Hybrid and Electric Types of Powertrain

Electric and Hybrid Powertrains

A battery electric vehicle runs entirely on electric energy, typically a large electric motor/generator and a large battery pack. Based on the number of battery packs, converters, and generators, there can be many variations on the basic design. A hybrid electric vehicle relies on two power sources, an internal combustion gas engine and an battery with an electric generator. Combined gas and electric power improve fuel efficiency and emit less carbon dioxide compared to conventional cars, saving money at the pump and reducing the carbon footprint.

A mild hybrid is the least electrified, a conventional internal-combustion car with an oversized starter motor that can double as a generator and an oversized battery that powers the motor/generator, which can recharge it. The gas engine must be always on while the vehicle moves; however, the electric generator can idle with the engine off when the vehicle stops. The electric generator can assist the engine at high loads to improve vehicle performance.

A power-split hybrid, a two-mode vehicle with hybrid synergy drive, perhaps the most popular hybrid electric system in use today, allows propulsion on gas alone, battery alone, or a combination. The car has a large battery charged by the gasoline engine, ideal for commuters often in stop-and-go traffic as the power-split hybrid can run solely on electric power at low speeds with greatly improved fuel efficiency.

In a series hybrid there is a single path to power the vehicle from two energy sources. The fuel tank feeds a gas engine that charges the battery that sends electrical energy to the electric generator that drives the wheels. The electric generator also recharges the battery during deceleration and braking. This power train runs entirely on an electric generator but has a gas engine to recharge the battery as needed. Series hybrids are unique in that they can be charged from any electrical outlet as well as by the gas engine. As most of these vehicles have a range of less than 100 miles on battery power alone, they are better for daily commuting than for long-distance driving.

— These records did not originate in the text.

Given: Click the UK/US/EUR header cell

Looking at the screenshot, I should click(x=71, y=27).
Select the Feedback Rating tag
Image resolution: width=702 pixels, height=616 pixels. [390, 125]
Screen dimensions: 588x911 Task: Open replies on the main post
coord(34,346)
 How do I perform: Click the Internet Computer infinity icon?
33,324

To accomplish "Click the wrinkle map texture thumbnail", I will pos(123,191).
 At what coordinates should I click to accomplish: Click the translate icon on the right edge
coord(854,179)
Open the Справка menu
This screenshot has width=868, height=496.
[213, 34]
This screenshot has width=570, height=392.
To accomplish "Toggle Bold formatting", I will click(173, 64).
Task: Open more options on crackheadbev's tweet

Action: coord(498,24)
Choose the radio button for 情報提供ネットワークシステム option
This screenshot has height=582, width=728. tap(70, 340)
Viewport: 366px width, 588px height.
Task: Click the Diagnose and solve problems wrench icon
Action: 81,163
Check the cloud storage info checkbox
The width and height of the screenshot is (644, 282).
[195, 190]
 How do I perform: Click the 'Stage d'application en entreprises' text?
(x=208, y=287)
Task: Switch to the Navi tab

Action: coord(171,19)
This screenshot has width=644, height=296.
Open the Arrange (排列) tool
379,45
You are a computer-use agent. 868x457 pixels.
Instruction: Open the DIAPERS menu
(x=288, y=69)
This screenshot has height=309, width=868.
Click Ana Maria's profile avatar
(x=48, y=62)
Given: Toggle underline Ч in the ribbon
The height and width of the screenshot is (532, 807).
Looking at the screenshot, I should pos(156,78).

The parallel hybrid combines gas and electric energy simultaneously. There are parallel paths to power the vehicle from the engine and from the electric generator, allowing either or both to drive the wheels. Control of a parallel is more complex than that for a series hybrid because of the need to couple the electric generator and engine to maintain performance. The electric generator assists acceleration and allows the gas engine to shut down when the car coasts, brakes, or stops. Parallel hybrid electric vehicles use regenerative braking to capture energy from application of brakes. This power train improves both city and highway fuel efficiency driving as the electric generator constantly assists the gas engine. Parallel hybrids can operate in engine-only traction, electric-only traction, hybrid- traction, regenerative-braking, and battery-charging modes.

A series-parallel hybrid has both series and parallel energy paths. Variations on this configuration can be complex or simple depending on the number of electric generators and their mode of use. Series-parallel hybrids can operate in engine-only traction, electric-only traction, hybrid-traction, engine-traction and battery-charging, regenerative-braking, and hybrid battery-charging modes.